Deep Signature: Characterization of Large-Scale Molecular Dynamics

Understanding protein dynamics are essential for deciphering protein functional mechanisms and developing molecular therapies. However, the complex highdimensional dynamics and interatomic interactions of biological processes pose significant challenge for existing computational techniques. In this paper, we approach this problem for the first time by introducing Deep Signature, a novel computationally tractable framework that characterizes complex dynamics and interatomic interactions based on their evolving trajectories. Specifically, our approach incorporates soft spectral clustering that locally aggregates cooperative dynamics to reduce the size of the system, as well as signature transform that collects iterated integrals to provide a global characterization of the non-smooth interactive dynamics. Theoretical analysis demonstrates that Deep Signature exhibits several desirable properties, including invariance to translation, near invariance to rotation, equivariance to permutation of atomic coordinates, and invariance under time reparameterization. Furthermore, experimental results on three benchmarks of biological processes verify that our approach can achieve superior performance compared to baseline methods.

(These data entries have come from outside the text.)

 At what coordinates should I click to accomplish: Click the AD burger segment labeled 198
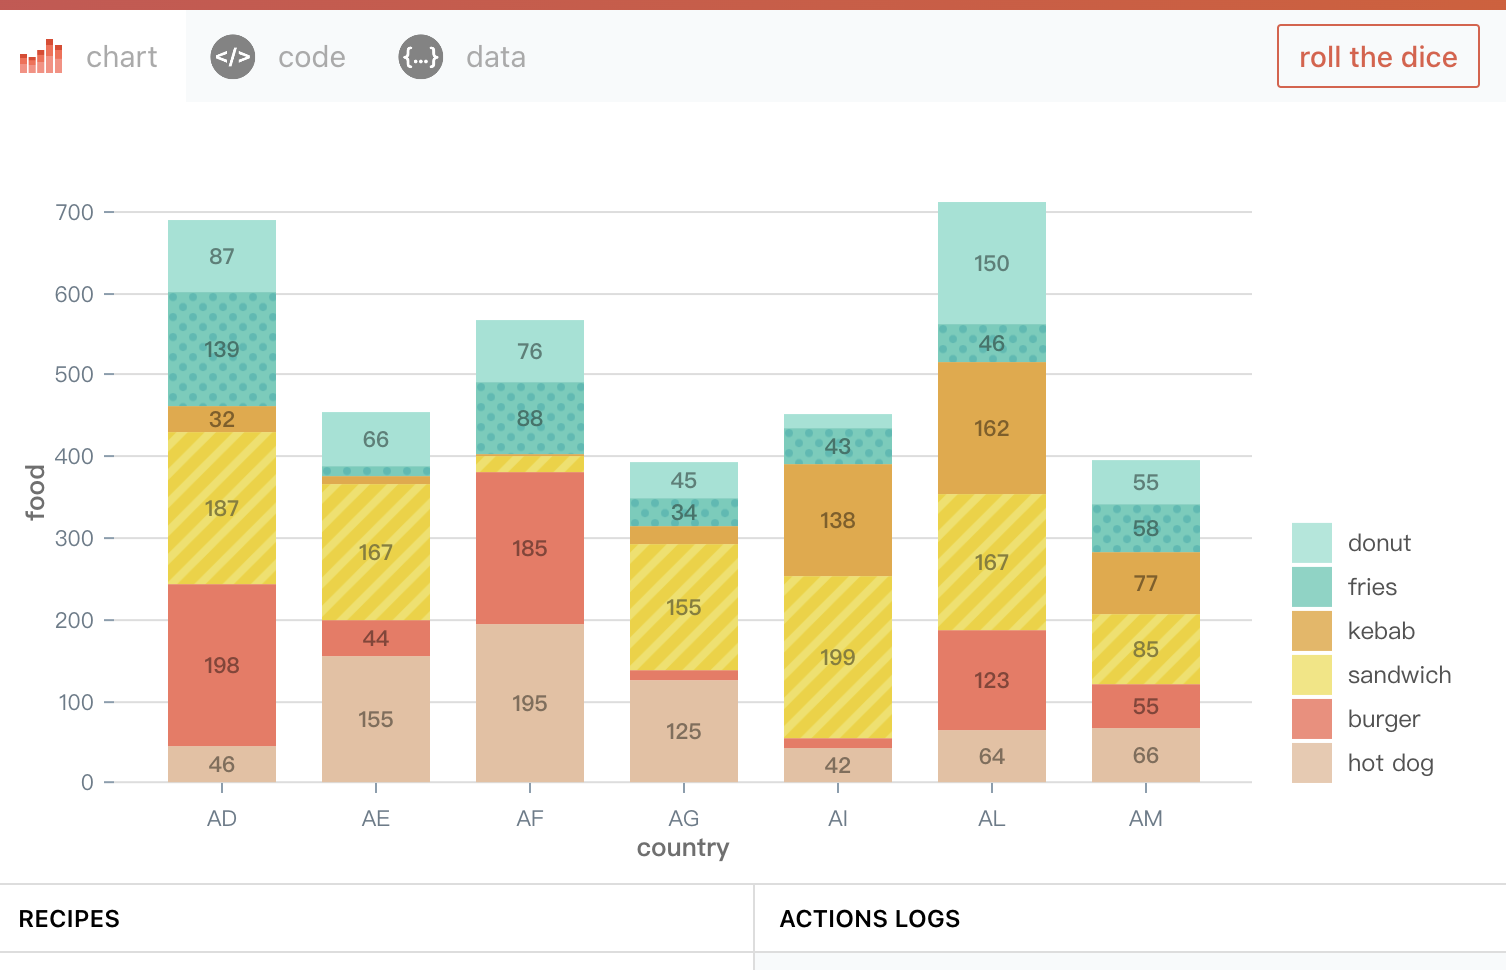pyautogui.click(x=222, y=665)
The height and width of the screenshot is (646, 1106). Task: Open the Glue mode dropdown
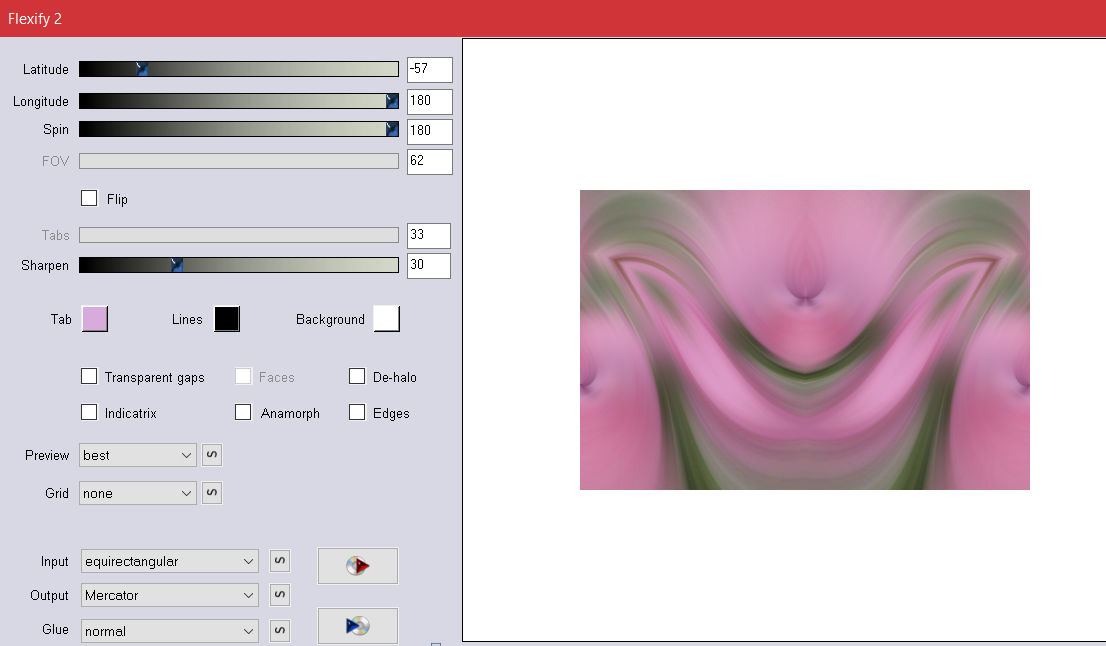pyautogui.click(x=169, y=631)
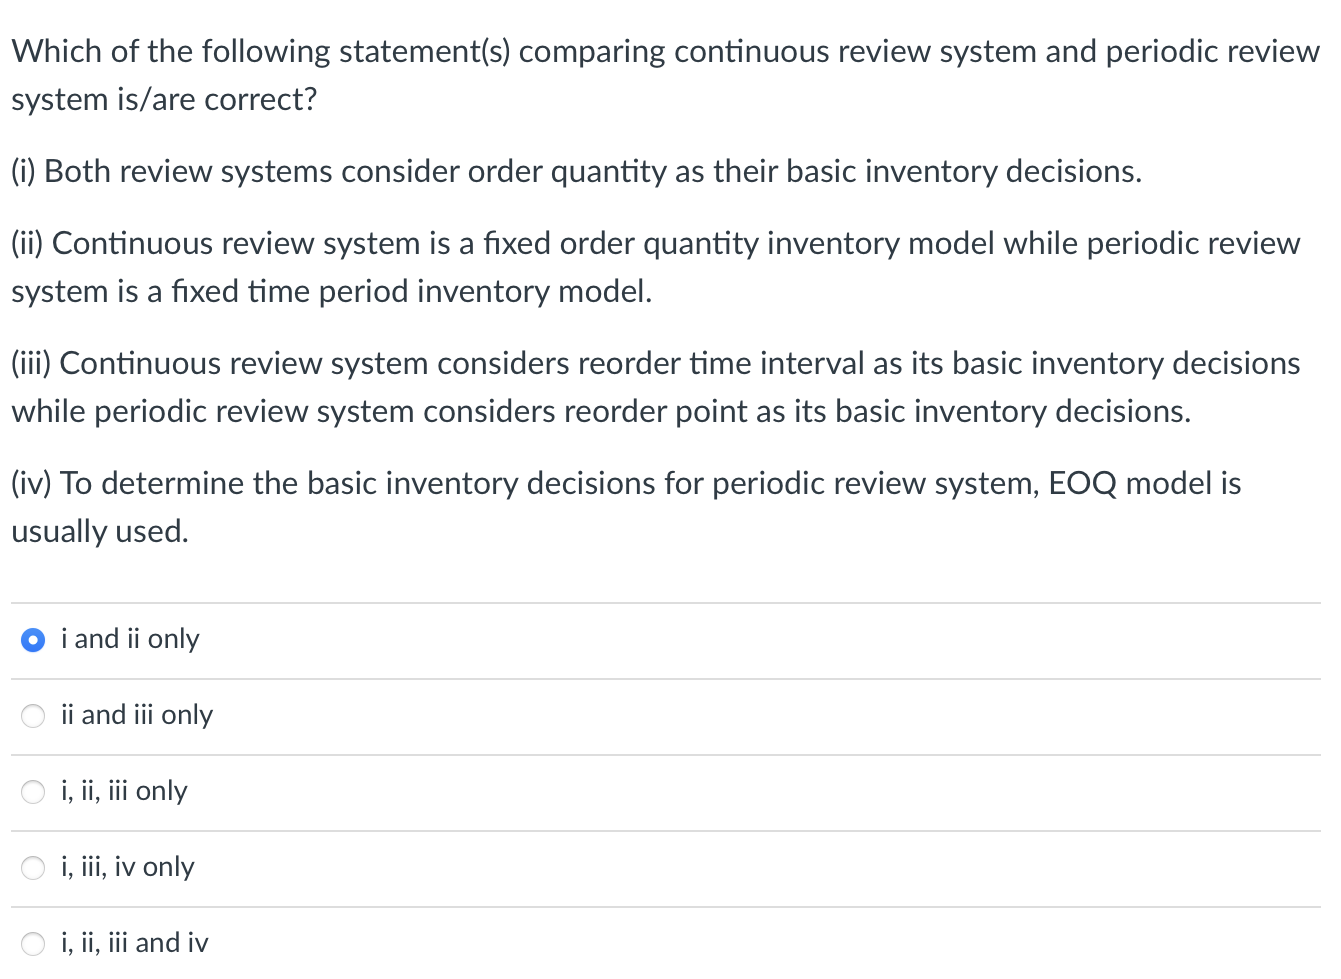Click the 'ii and iii only' answer text

click(x=137, y=715)
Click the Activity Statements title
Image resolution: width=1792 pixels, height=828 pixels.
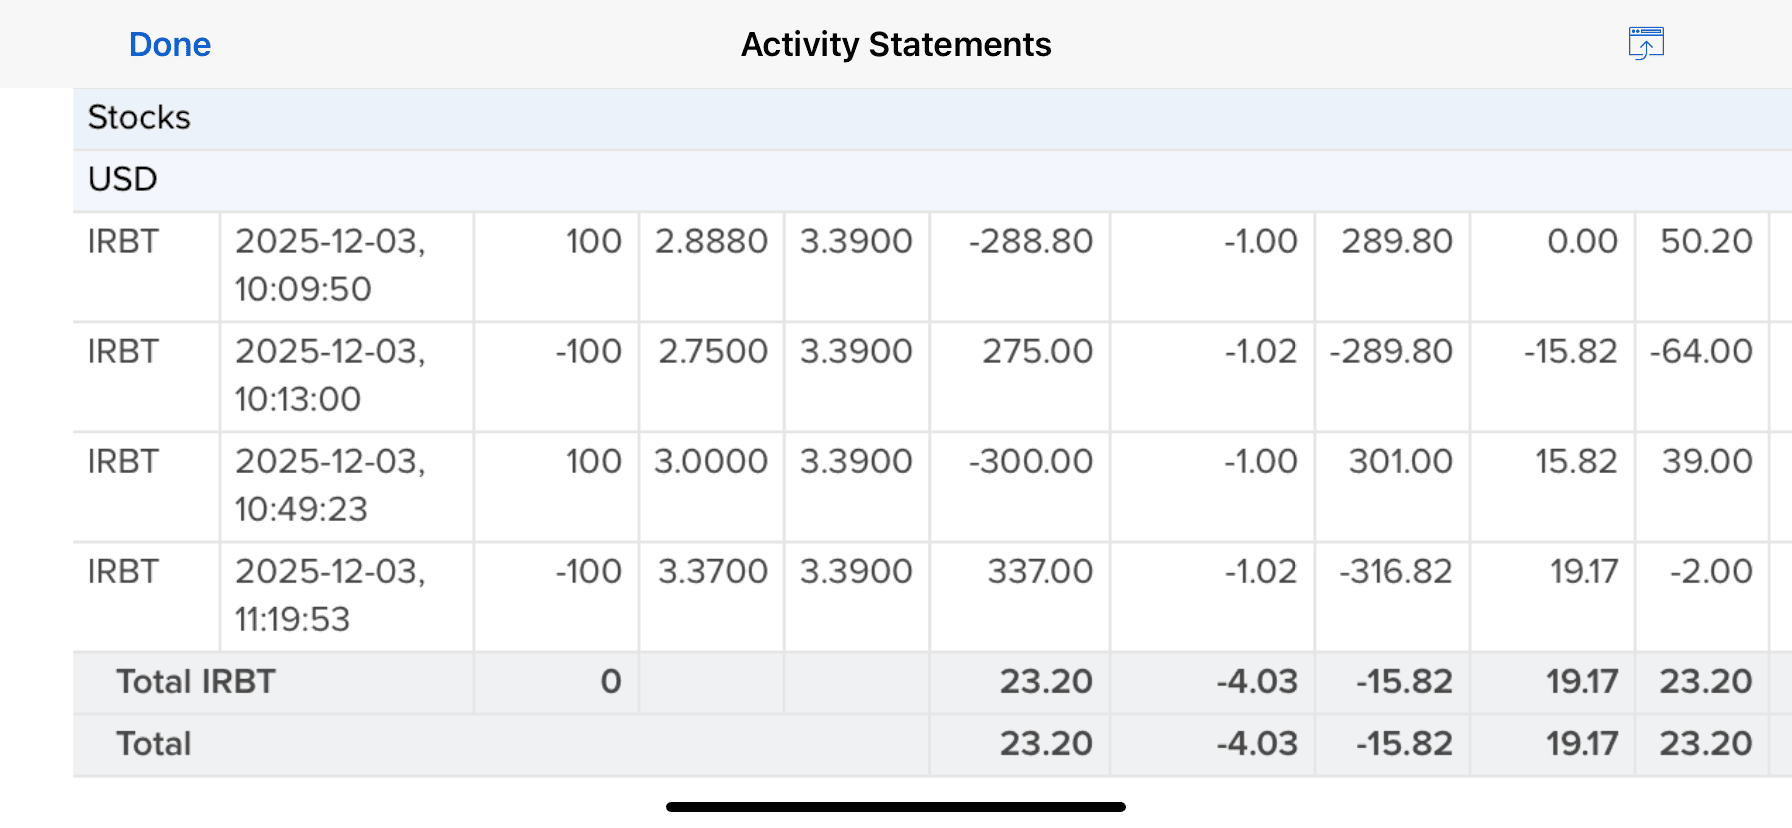point(896,45)
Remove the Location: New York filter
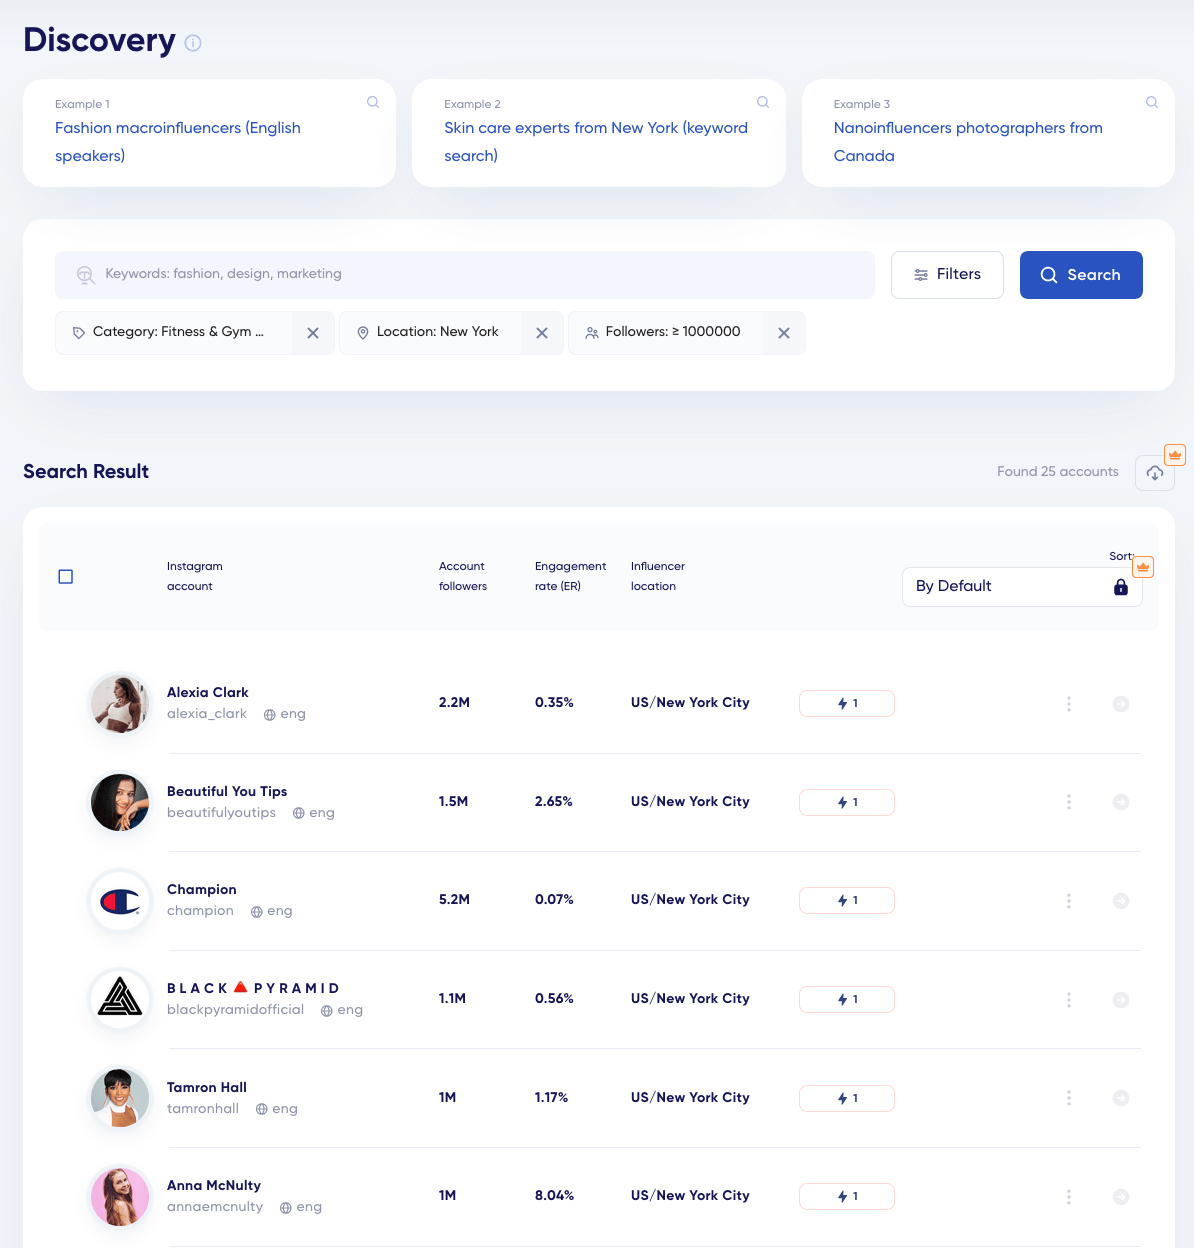This screenshot has width=1194, height=1248. [542, 332]
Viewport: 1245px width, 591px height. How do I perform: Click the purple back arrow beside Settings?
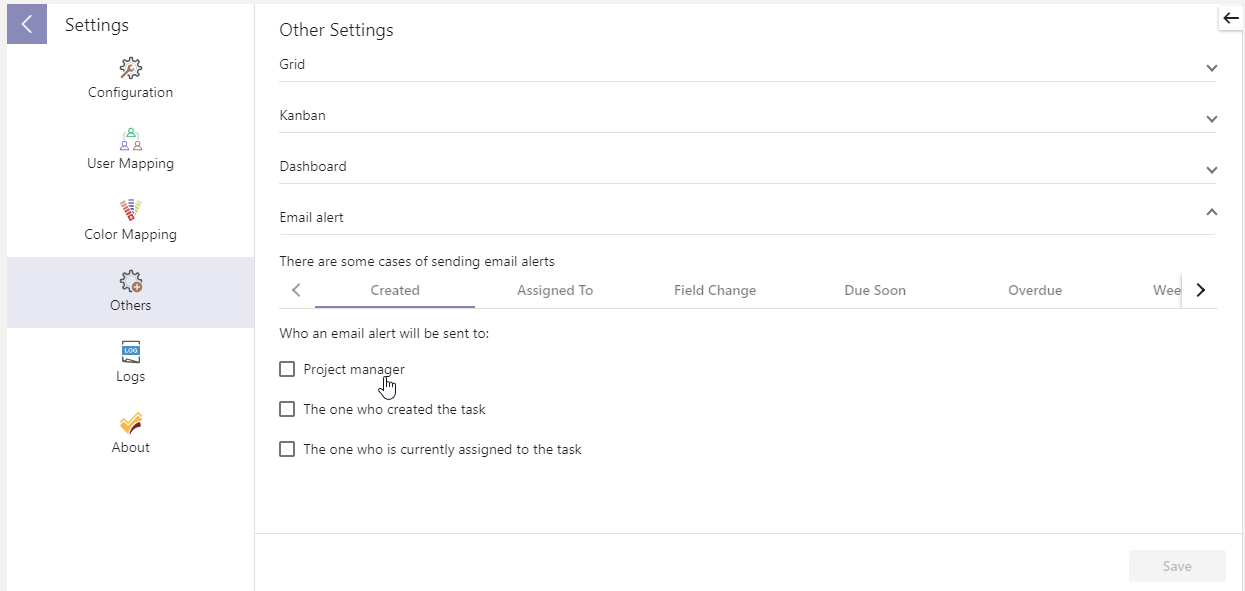click(27, 25)
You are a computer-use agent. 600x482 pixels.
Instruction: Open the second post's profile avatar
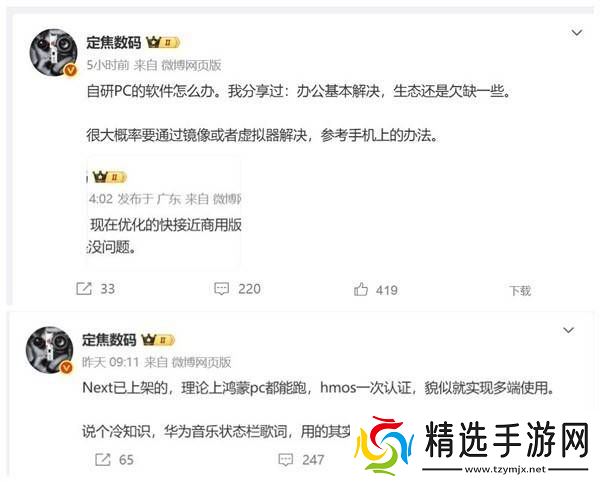point(49,350)
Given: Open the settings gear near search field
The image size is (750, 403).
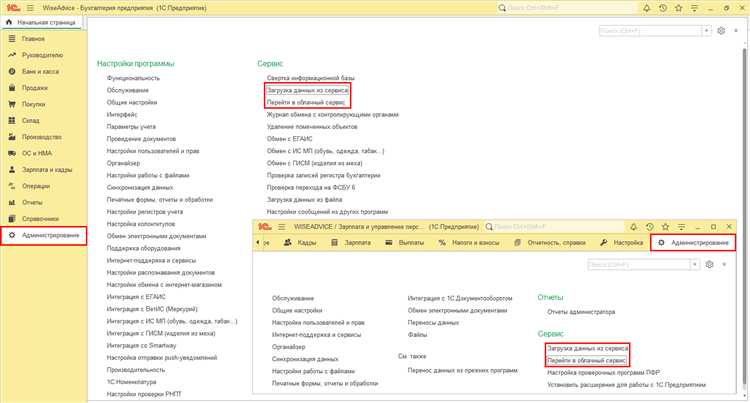Looking at the screenshot, I should (x=721, y=31).
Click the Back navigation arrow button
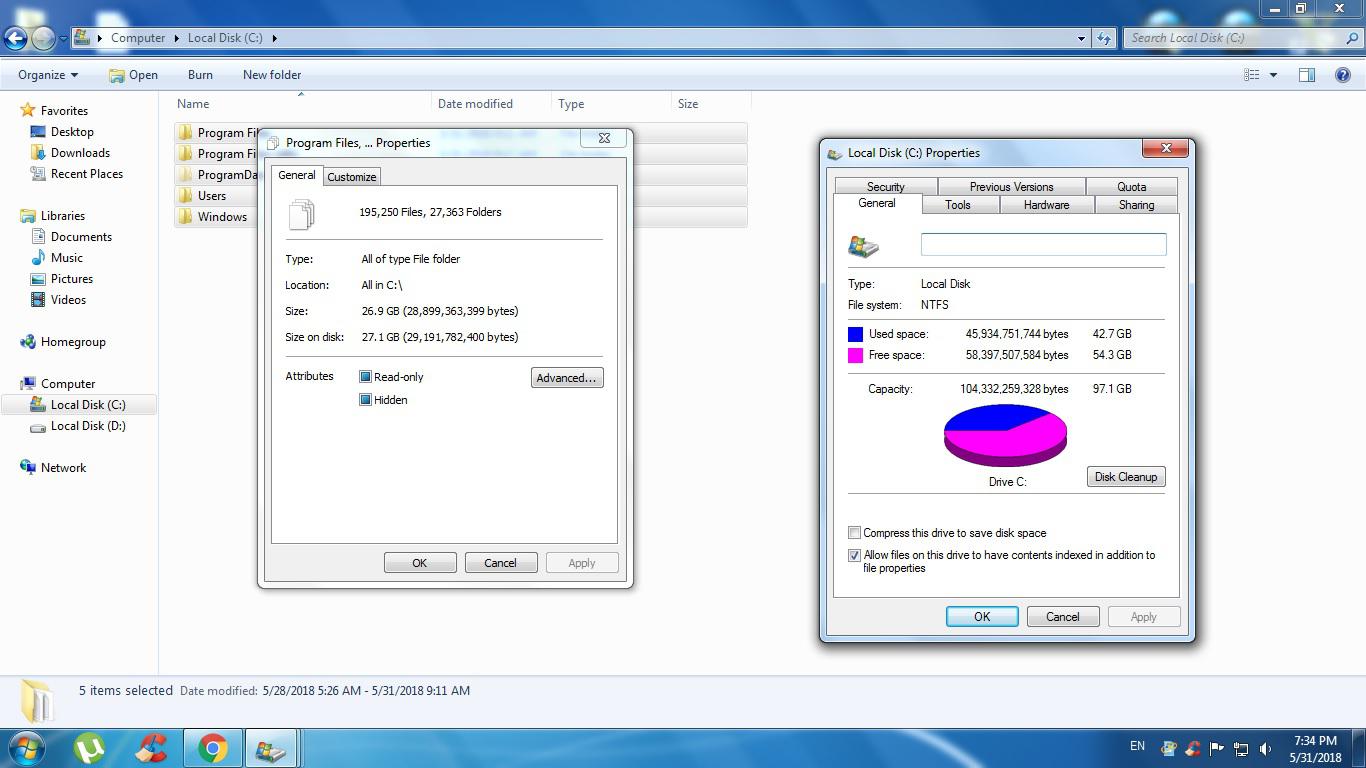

Biological processes are fundamentally driven by the dynamical changes of macromolecules, particularly proteins and enzymes, within their respective functional conformation spaces. Typical examples of such processes include protein-ligand binding, molecule transport and enzymatic reactions, and modern computational biologists investigate their underlying functional mechanisms by molecular dynamics (MD) simulations (Dror et al., 2012; Lewandowski et al., 2015). Built upon density functional theory (Car & Parrinello, 1985), MD has demonstrated remarkable capability in providing accurate atomic trajectories in three-dimensional (3D) conformational space and consist agreement with experimental observations (Frenkel & Smit, 2023). The computational analysis of MD data has been a subject of extensive research for decades, with the goal of characterizing systems from trajectory information.